-1

If my string is a DNA sequence,

x<-"TATAATGCAACGAGGGGCATAATTATATATGCCCAAAATCTGATATAATGACCGGGTAG"

I want to extract substring from ATG to TAA, TGA or TAG. I am able to extract from one point to another by using stringi package with regex.

My code is

stri_extract_all(x, regex = "ATG.*?TAA")

Help me by solving my query.

G5W
  • 36,531
  • 10
  • 47
  • 80
  • 3
    `from ATG to TAA` ... to _which_ `TAA`? There could be many `TAA` bases after the `ATG`. – Tim Biegeleisen Jun 14 '18 at 12:30
  • TAA which comes after ATG, yes there could be many TAA in a sequence and i want to extract them all. but not just TAA but TAG and TGA as well – charu sonwal Jun 14 '18 at 12:32
  • something likt this will problaly work: `regmatches(x, gregexpr("(?<=ATG).*?(?=TAA)", x, perl = TRUE))`. What do you want to do with the TGA and TAG? – Wimpel Jun 14 '18 at 12:35

2 Answers2

1

I believe that you meant str_extract_all from the stringr package. That function does not have an argument called regex; you need pattern.
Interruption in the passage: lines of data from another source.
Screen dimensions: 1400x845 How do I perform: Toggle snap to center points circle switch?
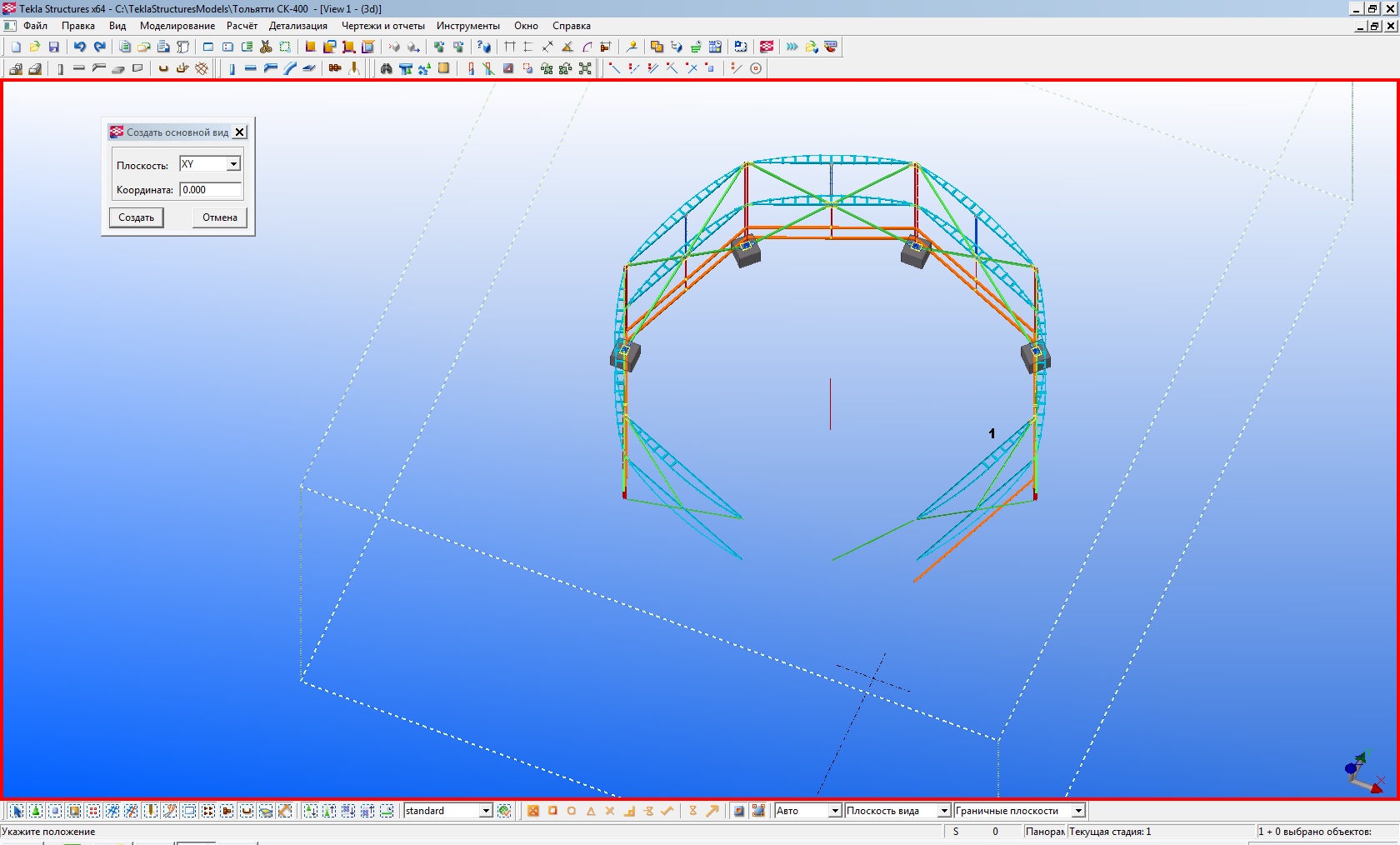point(572,811)
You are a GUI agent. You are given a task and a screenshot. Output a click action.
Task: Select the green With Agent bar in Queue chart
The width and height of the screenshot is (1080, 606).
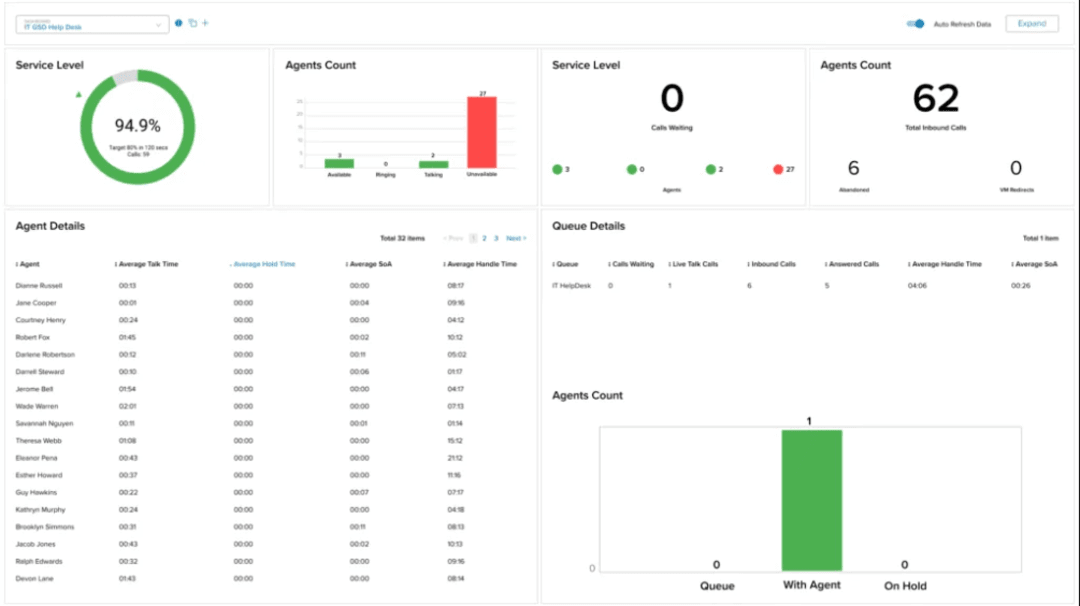(x=811, y=500)
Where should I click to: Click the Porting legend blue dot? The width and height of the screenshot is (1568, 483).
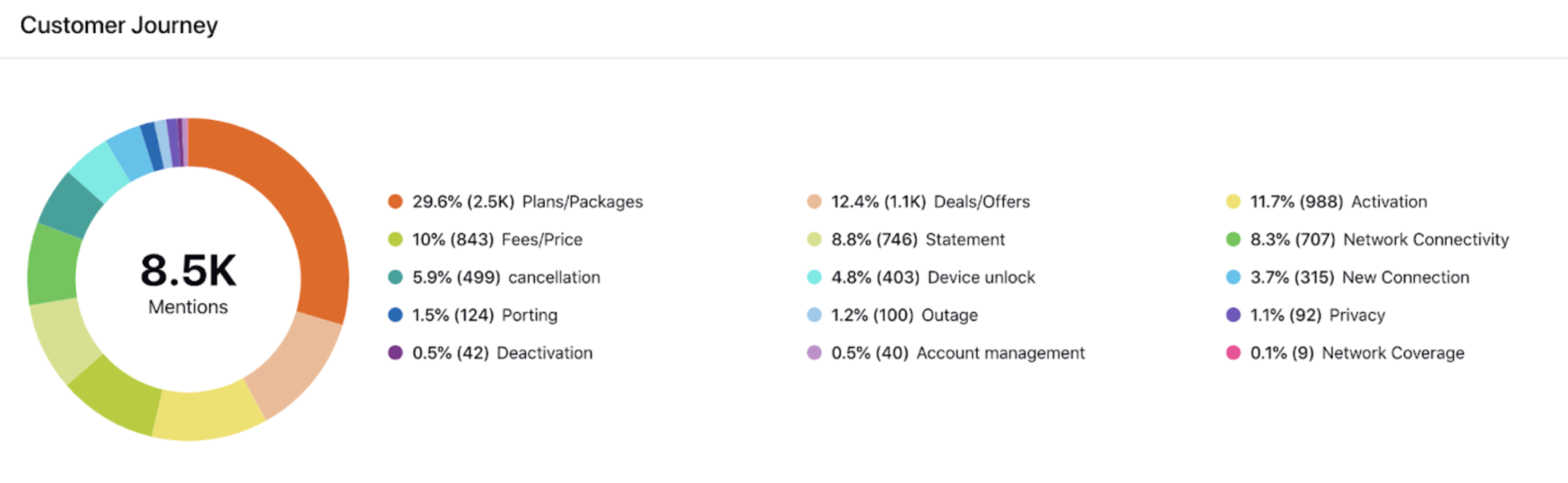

Once you get by that, you can just use or | to allow any of the sequence endings.

library(stringr)
str_extract_all(x, pattern="ATG.*?(TAA|TGA|TAG)")
[[1]]
[1] "ATGCAACGAGGGGCATAA" "ATGCCCAAAATCTGA"    "ATGACCGGGTAG"
G5W
  • 36,531
  • 10
  • 47
  • 80
1

Here is a possibility using Biostrings:

library("Biostrings")

x <- "TATAATGCAACGAGGGGCATAATTATATATGCCCAAAATCTGATATAATGACCGGGTAG"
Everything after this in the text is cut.